Of course my parents love me, and my other grandparents loved me, but, maybe because I was his first grandchild, Grandpa Ray loved me unreservedly and I knew it.  He was generous to everyone, and every birthday and Christmas and Easter my brothers and I knew that we could count on something special from Ray and my Grandma Lenore.  But I was the only one who ever got anything quite like Daniel’s Natal Coins, something he made with his own hands.
The upper edge of the white paper matte in Daniel’s Natal Coins is slightly bent and crumpled.  The blue felt lining is curled down away from that edge, revealing a narrow slice of the cardboard backing of the frame. The half dollar has been pushed down toward the quarters in the middle, making further wrinkles in the lining.  These imperfections are visible evidence of a boring afternoon when I was 7 or 8 years old when my desire to hold those coins in my hand, to feel their weight and see the reverse of them got the better of me.  I tried to slide the backing out of the frame at the bottom, but I only succeeded in doing the damage I just described.   When I saw what was happening, I stopped at once, and felt ashamed.

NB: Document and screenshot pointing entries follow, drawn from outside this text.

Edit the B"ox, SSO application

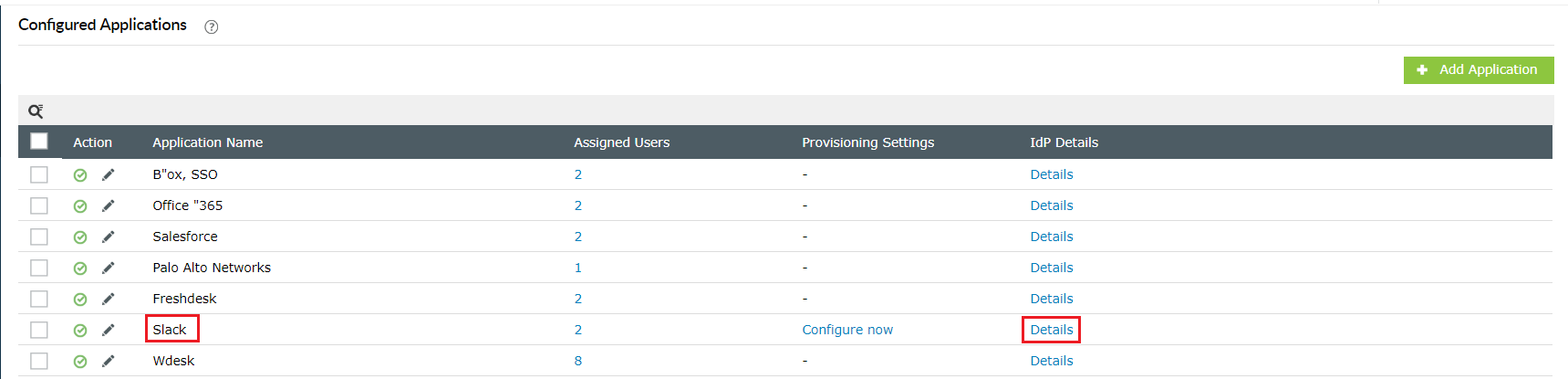(108, 174)
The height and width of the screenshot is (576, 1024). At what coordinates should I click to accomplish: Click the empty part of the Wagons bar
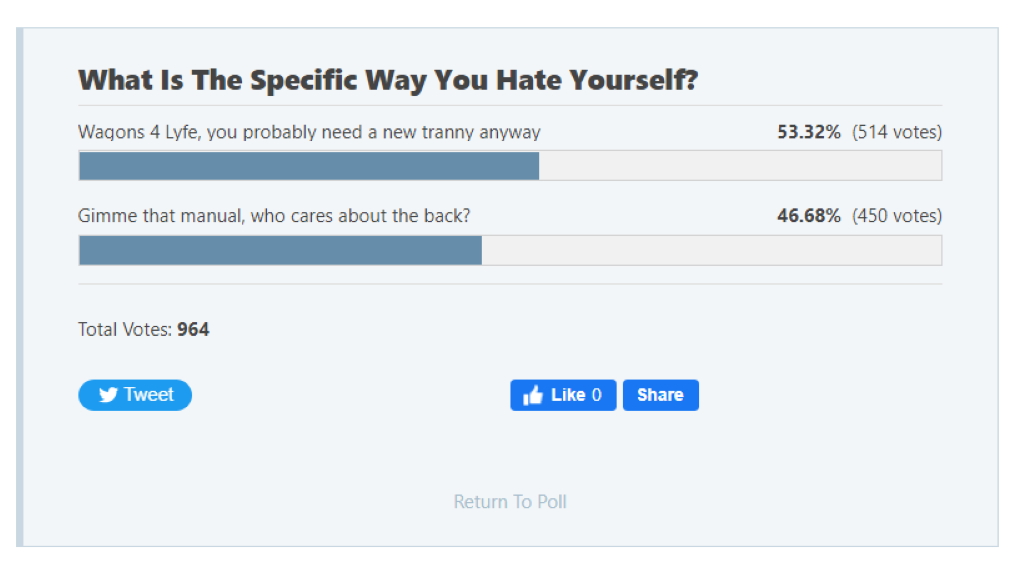click(740, 166)
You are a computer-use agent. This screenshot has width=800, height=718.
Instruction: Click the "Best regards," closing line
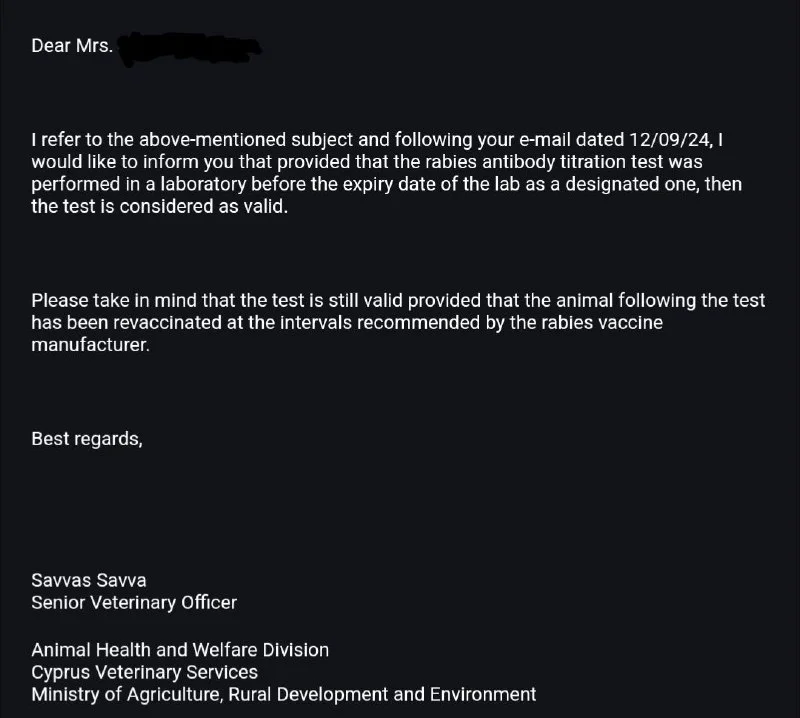tap(87, 438)
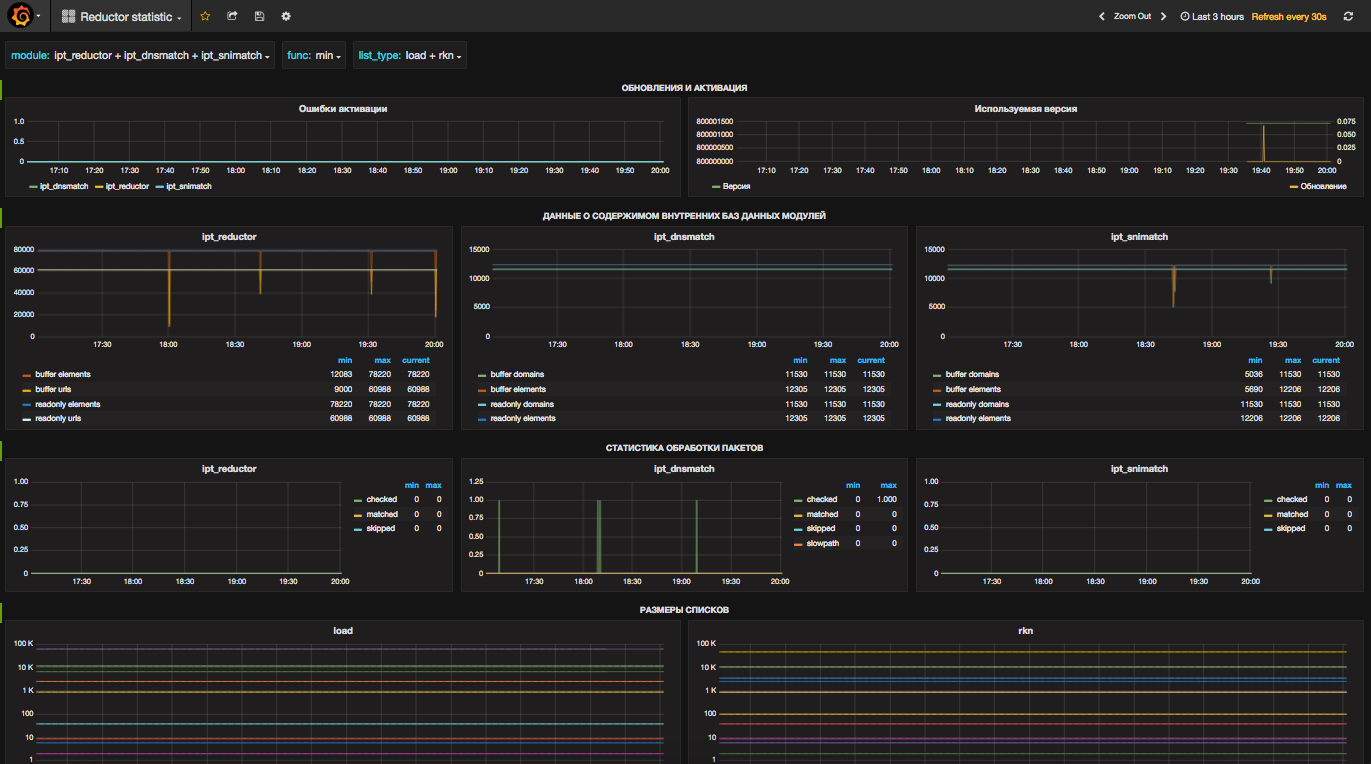Toggle checked series in ipt_reductor packet legend

(381, 499)
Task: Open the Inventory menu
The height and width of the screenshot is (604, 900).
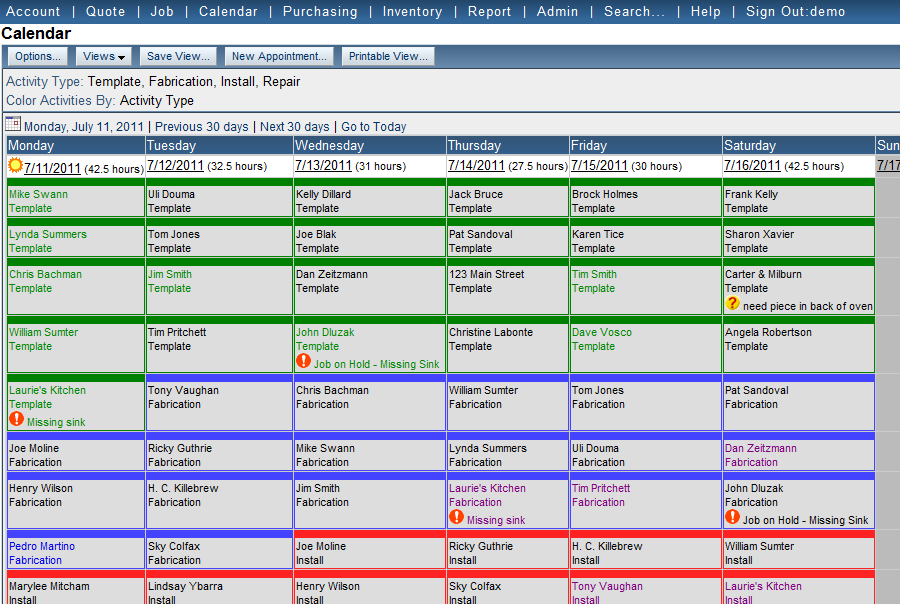Action: pos(412,12)
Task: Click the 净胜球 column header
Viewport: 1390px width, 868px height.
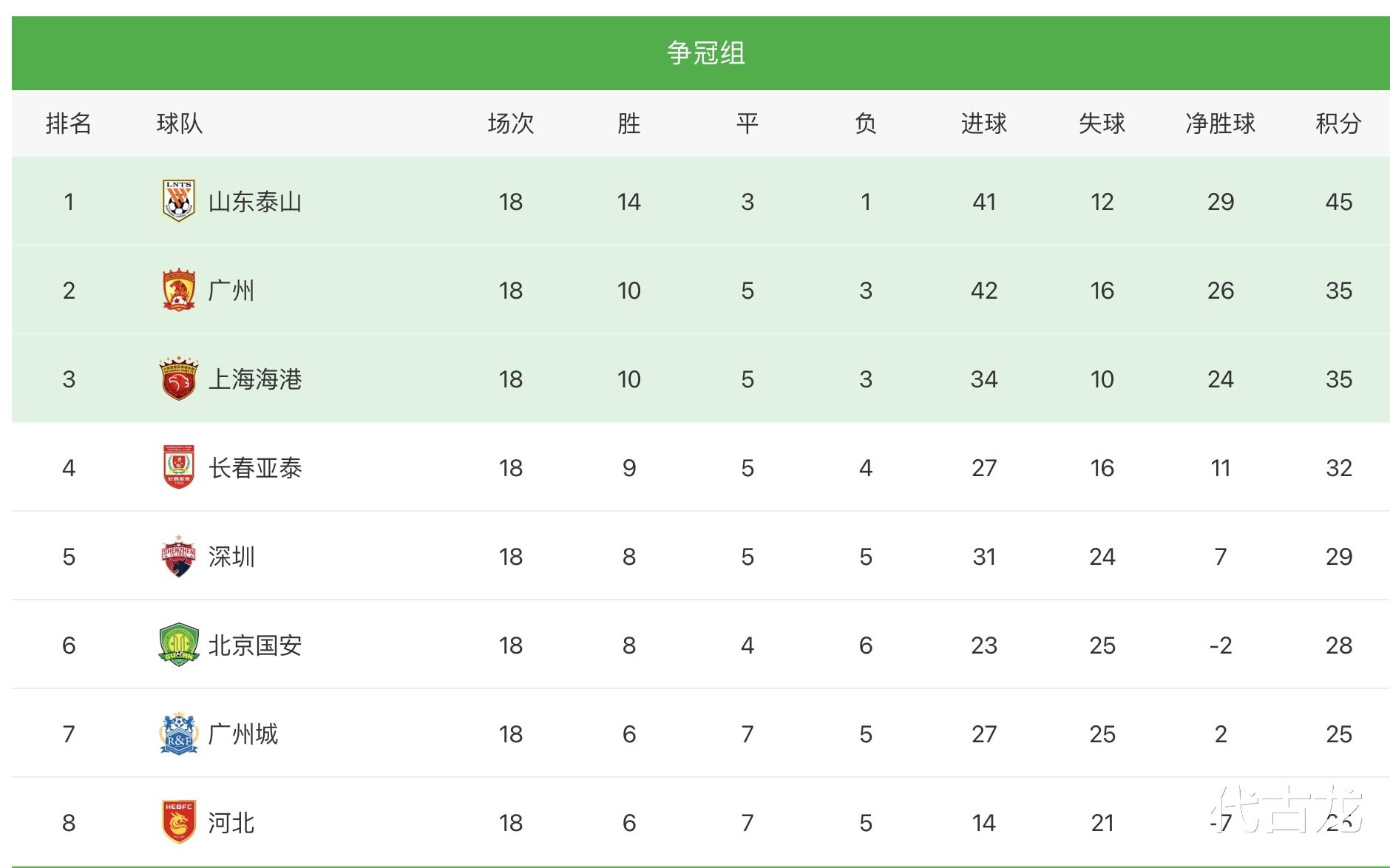Action: pos(1220,123)
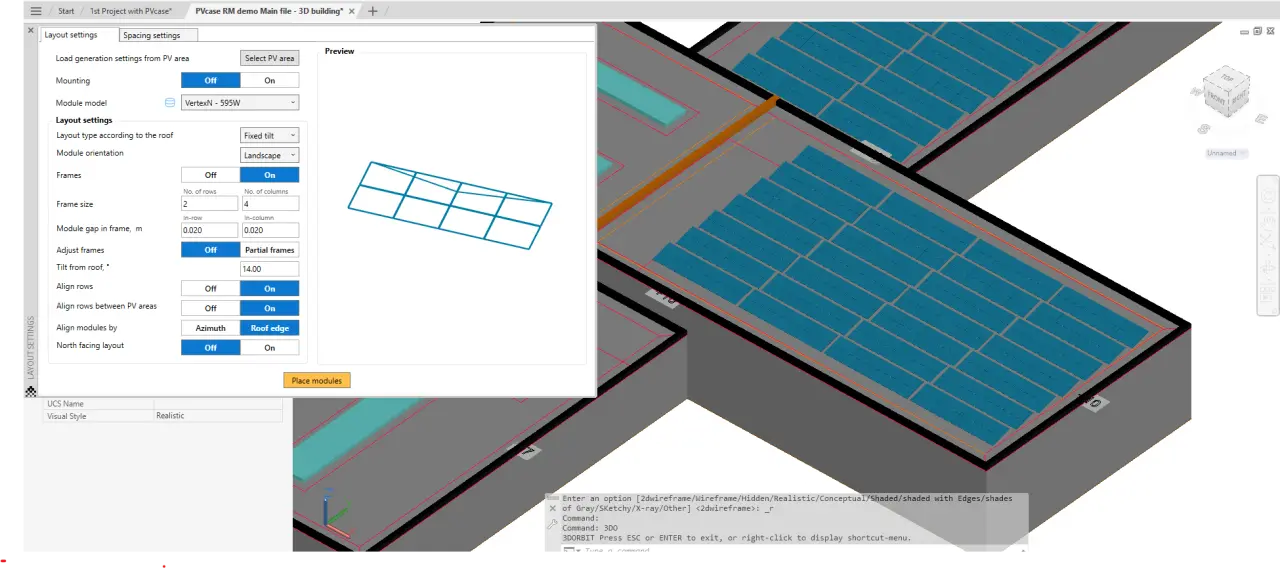Turn Mounting On
The height and width of the screenshot is (568, 1280).
pyautogui.click(x=269, y=81)
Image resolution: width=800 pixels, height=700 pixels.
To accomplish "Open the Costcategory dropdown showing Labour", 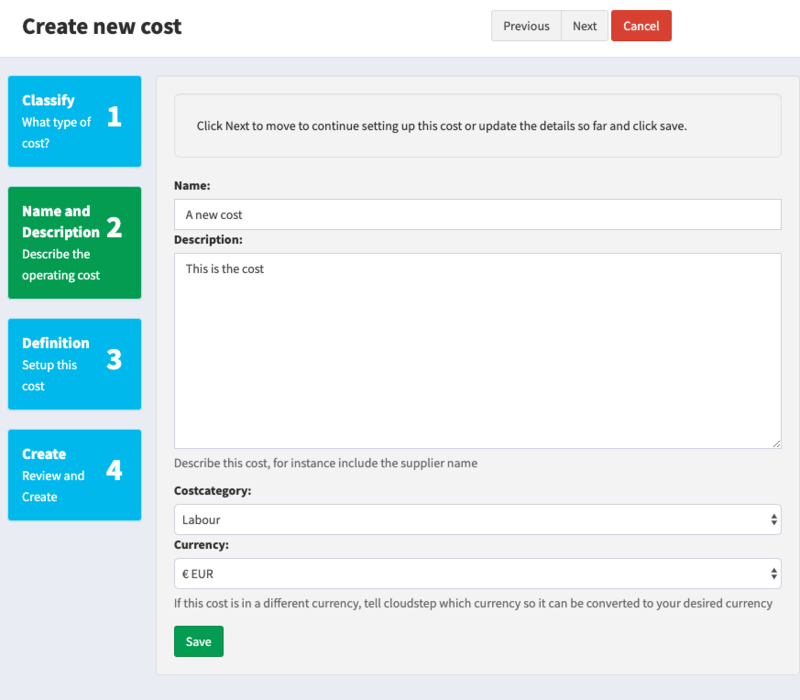I will (x=478, y=519).
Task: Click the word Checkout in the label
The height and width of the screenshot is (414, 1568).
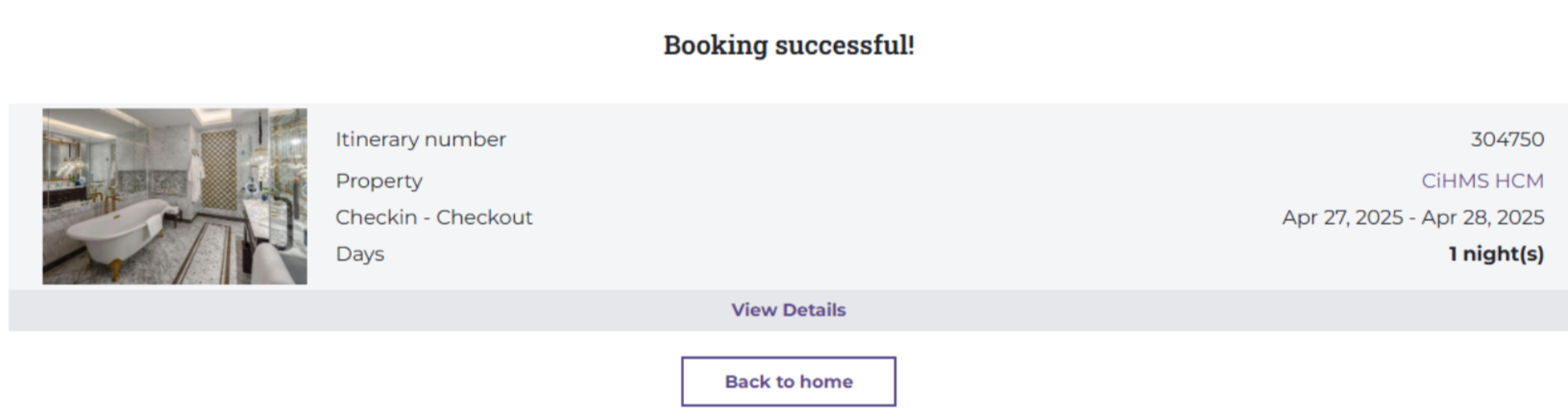Action: [x=484, y=217]
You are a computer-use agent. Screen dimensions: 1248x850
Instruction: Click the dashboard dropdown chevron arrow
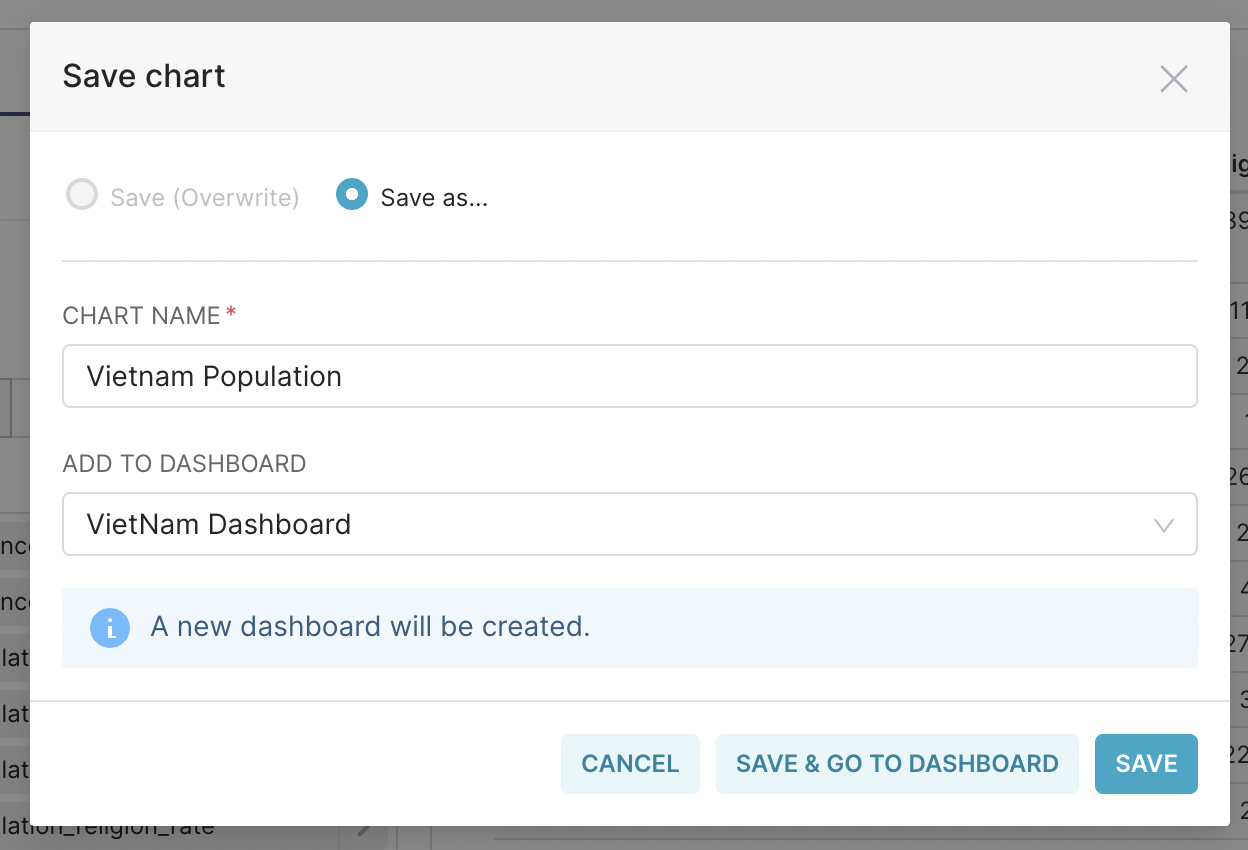pos(1163,525)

I never told Grandpa Ray about what I’d done with my Natal Coins, and it wasn’t long after that that his habit of smoking a couple of packs a day started to catch up with him.  But I know that he’d forgive me, because he loved me.  And that love is his real legacy to me.  My biological grandfather wasn’t much of a dad.  I never met him, but from what I hear he was a distant, self-hating alcoholic, with a savage wit and a jaundiced view of the world.  He and Grandma Lenore divorced when my dad was still young, and it wasn’t until she met and married Ray that he started to experience what a loving father is.  He himself was not always an ideal dad, but he did pretty well, all things considered.  I don’t have any doubt that he loves me and is proud of me, and I think a lot of the credit for that goes to Grandpa Ray.
     
In the Gospel of John, Jesus leaves his disciples a parting gift, a token of his love.  It has various names—Peace, the Holy Spirit, a New Commandment—but these are different ways of talking about the same gift.  It is the gift his life, which lives on in the community of those who follow him, and his love, which is the nourishment that sustains them, and the light that guides them, and the power that glorifies them.  Jesus’ disciples, and we who are their heirs, haven’t always done justice to that gift.  Like children trying to pry it open to grasp the treasures it holds, the church is forever trying to take the grace of Jesus Christ apart and turn it into something we control.  We prefer our doctrines about how the gift works to the gift itself, which is just a way of refusing to let it really change the way we live.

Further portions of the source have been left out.